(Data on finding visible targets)
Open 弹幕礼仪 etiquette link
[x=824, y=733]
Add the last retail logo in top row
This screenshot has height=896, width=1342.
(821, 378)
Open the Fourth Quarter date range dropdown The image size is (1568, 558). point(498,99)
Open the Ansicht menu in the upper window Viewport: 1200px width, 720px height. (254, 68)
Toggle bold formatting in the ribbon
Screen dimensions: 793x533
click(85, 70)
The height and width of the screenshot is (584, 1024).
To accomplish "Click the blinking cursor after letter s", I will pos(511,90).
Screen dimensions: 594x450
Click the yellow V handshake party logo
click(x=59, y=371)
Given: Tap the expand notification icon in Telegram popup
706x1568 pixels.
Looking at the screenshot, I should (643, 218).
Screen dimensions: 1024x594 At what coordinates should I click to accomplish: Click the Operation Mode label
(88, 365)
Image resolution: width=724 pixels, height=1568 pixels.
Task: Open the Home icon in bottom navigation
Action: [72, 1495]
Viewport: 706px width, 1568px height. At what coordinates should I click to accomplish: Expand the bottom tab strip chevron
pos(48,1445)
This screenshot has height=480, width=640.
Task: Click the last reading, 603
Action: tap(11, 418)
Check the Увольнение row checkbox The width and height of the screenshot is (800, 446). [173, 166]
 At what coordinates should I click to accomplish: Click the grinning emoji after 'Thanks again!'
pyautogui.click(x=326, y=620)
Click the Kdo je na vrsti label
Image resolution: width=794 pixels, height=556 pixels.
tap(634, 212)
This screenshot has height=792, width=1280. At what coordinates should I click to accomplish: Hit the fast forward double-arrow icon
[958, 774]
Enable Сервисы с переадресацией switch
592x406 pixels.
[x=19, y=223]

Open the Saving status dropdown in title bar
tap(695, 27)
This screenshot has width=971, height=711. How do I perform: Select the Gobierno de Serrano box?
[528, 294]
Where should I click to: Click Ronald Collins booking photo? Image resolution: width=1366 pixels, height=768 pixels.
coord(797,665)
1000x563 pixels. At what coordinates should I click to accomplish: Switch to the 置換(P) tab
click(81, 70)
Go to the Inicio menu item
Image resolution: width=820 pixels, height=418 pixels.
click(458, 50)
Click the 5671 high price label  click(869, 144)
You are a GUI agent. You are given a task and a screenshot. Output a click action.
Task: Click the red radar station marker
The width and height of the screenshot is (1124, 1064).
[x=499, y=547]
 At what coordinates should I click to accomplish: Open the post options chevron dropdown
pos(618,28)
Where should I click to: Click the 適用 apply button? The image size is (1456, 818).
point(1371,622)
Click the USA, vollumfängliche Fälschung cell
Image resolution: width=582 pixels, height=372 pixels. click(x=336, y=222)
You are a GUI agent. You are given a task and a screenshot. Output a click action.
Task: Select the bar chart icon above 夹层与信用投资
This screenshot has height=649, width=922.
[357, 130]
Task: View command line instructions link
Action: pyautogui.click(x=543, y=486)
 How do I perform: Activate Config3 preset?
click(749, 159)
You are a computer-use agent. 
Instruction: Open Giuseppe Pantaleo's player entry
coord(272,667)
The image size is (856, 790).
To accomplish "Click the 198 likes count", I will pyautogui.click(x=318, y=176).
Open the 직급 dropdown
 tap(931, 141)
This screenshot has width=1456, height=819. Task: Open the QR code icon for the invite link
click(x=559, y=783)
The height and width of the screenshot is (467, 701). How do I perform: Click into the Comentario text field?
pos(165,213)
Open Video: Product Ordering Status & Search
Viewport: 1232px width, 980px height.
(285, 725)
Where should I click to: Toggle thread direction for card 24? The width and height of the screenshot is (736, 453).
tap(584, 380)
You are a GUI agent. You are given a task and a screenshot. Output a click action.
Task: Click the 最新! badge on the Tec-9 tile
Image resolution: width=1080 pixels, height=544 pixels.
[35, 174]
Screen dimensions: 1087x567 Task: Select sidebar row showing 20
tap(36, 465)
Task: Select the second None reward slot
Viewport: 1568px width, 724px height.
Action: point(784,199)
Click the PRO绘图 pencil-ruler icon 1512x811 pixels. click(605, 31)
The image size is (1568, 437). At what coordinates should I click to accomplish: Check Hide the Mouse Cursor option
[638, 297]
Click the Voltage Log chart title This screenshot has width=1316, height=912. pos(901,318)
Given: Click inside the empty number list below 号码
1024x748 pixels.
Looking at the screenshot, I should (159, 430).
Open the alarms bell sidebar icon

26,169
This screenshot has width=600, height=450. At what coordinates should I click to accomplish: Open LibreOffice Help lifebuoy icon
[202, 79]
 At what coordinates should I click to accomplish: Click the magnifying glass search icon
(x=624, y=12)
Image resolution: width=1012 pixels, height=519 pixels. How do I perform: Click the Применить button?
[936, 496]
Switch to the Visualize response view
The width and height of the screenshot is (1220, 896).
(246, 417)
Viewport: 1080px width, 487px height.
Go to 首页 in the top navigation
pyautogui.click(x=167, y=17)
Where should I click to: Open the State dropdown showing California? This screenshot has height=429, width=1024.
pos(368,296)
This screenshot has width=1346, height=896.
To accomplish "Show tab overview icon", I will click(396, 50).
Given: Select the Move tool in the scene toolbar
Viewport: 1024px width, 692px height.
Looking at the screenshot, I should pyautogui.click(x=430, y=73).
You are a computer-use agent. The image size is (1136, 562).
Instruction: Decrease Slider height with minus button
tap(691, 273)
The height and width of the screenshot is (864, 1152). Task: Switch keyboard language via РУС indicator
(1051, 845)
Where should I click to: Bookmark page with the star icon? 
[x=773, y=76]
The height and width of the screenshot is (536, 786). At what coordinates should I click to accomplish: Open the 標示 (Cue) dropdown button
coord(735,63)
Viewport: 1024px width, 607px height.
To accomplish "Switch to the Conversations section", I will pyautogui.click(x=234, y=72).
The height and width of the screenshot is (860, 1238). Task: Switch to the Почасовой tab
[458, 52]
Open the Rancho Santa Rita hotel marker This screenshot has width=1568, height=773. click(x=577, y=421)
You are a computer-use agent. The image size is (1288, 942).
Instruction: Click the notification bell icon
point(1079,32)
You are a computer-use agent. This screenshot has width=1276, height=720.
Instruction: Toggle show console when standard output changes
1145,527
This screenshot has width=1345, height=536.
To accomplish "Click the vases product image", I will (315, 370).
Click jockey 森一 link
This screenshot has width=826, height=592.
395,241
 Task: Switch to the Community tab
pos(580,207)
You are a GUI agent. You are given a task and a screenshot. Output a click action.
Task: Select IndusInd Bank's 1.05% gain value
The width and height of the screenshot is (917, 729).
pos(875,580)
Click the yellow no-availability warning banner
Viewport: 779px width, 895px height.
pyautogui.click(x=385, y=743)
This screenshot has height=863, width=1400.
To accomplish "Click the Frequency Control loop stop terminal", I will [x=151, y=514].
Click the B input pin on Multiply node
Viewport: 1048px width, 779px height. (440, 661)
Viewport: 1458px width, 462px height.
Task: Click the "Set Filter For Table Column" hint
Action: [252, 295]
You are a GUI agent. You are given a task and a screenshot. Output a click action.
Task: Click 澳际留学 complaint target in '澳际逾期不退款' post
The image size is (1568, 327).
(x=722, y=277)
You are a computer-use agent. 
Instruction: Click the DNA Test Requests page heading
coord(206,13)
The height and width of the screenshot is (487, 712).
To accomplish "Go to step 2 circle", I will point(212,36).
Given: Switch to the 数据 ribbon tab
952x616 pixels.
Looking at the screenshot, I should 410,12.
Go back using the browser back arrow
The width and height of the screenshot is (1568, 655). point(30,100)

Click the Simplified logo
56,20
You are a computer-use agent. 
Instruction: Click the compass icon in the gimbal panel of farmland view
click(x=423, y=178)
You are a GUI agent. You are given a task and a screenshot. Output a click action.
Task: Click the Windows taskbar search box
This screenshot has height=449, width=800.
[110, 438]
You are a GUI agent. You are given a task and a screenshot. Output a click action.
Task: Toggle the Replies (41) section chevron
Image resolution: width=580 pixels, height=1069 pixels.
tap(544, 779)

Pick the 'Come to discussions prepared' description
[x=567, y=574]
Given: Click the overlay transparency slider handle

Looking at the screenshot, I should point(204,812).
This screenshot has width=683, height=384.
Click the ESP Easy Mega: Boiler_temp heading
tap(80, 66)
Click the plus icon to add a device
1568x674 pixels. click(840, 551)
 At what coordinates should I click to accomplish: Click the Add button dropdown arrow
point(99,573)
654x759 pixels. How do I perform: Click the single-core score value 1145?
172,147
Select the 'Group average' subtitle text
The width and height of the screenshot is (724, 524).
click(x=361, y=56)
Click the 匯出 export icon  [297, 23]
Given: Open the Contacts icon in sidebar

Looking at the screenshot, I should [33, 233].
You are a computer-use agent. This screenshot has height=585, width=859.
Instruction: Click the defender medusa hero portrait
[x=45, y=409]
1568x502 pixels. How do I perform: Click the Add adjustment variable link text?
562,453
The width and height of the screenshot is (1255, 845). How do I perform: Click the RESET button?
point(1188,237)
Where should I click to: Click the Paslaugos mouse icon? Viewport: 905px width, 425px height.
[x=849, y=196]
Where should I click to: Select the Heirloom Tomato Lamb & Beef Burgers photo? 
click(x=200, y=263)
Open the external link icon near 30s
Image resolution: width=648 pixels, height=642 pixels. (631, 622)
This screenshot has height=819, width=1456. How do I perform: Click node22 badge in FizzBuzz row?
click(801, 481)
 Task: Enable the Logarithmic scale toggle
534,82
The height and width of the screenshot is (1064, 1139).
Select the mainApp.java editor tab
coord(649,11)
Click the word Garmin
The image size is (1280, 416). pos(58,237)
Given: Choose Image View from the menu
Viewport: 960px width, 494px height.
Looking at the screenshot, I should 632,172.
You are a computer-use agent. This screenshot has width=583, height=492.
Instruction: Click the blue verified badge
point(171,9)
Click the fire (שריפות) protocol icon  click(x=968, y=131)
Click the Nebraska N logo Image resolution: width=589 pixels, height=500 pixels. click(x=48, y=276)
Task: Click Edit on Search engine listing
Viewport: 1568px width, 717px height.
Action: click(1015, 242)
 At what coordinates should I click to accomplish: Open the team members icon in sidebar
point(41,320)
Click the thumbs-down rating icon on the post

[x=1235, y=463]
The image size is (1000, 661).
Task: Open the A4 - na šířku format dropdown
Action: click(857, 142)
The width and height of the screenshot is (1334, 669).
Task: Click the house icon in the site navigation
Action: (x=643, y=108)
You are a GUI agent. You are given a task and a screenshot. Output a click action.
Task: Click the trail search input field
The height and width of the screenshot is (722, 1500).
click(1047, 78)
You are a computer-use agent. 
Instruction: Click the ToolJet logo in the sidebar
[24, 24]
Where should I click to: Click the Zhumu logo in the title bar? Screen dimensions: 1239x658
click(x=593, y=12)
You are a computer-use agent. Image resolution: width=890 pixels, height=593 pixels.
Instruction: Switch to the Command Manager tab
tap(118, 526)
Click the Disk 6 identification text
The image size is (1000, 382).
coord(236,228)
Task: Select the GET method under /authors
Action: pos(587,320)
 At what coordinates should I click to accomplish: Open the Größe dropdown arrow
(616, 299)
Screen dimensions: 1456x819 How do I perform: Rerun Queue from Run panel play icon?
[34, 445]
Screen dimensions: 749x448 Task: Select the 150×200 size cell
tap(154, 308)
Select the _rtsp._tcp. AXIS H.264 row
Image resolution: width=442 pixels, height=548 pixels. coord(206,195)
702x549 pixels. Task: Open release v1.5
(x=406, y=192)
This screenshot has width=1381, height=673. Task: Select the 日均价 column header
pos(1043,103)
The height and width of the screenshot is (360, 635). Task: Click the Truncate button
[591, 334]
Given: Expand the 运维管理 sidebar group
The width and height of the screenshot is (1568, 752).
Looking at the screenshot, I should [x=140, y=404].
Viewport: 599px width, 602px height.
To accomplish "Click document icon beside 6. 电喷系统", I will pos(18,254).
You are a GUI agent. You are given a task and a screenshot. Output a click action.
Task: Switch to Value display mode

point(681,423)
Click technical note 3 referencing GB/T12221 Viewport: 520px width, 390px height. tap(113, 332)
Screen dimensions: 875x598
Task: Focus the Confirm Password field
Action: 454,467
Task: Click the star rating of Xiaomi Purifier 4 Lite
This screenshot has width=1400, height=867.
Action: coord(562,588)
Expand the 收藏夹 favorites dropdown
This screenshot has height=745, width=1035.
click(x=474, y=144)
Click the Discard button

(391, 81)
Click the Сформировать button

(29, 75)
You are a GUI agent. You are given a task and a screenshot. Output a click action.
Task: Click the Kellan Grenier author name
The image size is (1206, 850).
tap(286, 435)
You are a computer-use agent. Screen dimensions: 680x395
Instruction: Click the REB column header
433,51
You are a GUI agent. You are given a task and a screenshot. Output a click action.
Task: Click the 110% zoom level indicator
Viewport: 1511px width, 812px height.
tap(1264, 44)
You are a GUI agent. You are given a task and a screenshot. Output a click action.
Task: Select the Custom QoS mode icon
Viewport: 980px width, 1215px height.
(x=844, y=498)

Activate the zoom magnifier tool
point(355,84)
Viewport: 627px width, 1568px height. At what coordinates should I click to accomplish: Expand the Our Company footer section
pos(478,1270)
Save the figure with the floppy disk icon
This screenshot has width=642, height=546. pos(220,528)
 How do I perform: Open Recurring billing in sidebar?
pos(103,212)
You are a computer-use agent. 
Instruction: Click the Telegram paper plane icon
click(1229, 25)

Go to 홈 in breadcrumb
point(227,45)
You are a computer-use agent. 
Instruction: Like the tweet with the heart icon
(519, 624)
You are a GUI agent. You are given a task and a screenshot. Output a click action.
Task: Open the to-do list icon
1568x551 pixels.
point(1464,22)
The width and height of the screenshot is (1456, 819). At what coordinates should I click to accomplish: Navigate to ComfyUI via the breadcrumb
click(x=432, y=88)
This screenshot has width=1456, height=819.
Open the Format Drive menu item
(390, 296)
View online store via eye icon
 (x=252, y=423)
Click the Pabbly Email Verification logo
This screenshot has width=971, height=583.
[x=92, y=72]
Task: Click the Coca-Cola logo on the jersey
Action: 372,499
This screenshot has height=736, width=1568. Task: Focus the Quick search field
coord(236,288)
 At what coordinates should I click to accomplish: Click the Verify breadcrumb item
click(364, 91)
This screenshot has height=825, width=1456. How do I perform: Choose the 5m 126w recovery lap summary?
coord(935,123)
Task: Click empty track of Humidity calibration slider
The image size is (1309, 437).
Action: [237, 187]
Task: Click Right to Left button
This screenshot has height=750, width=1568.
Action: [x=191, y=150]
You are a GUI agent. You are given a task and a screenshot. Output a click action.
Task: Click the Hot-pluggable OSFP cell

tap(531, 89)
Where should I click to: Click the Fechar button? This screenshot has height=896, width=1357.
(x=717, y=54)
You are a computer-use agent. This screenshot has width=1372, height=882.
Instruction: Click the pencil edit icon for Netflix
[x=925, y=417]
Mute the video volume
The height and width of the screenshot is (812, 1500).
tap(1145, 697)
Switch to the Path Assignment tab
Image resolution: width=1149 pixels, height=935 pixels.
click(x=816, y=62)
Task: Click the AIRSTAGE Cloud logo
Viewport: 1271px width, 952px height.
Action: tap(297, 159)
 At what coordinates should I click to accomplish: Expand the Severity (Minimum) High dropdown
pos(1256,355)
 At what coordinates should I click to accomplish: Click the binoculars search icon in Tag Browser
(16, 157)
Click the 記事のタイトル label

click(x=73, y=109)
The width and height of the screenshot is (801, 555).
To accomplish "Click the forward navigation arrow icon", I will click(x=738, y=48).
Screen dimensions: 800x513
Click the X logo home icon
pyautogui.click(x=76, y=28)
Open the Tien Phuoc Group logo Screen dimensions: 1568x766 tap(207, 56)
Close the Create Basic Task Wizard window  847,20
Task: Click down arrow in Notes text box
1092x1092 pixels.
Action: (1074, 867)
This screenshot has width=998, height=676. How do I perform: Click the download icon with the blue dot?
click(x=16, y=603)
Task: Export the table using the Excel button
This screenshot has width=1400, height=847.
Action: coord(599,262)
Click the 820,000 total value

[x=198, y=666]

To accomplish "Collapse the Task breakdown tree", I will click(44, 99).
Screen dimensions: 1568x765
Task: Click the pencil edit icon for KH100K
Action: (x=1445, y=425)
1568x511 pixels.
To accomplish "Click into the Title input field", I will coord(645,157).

▶ _Direction_:
Rewrite the part that opens with the line containing "Pick the 'Come" and closes with the line containing "point(99,573)", putting "plus button" in place of "plus icon" and keeping everything else the same.

▶ _Response_:
Pick the 'Come to discussions prepared' description
[x=567, y=574]
Given: Click the overlay transparency slider handle

Looking at the screenshot, I should point(204,812).
This screenshot has width=683, height=384.
Click the ESP Easy Mega: Boiler_temp heading
tap(80, 66)
Click the plus button to add a device
1568x674 pixels. click(840, 551)
 At what coordinates should I click to accomplish: Click the Add button dropdown arrow
point(99,573)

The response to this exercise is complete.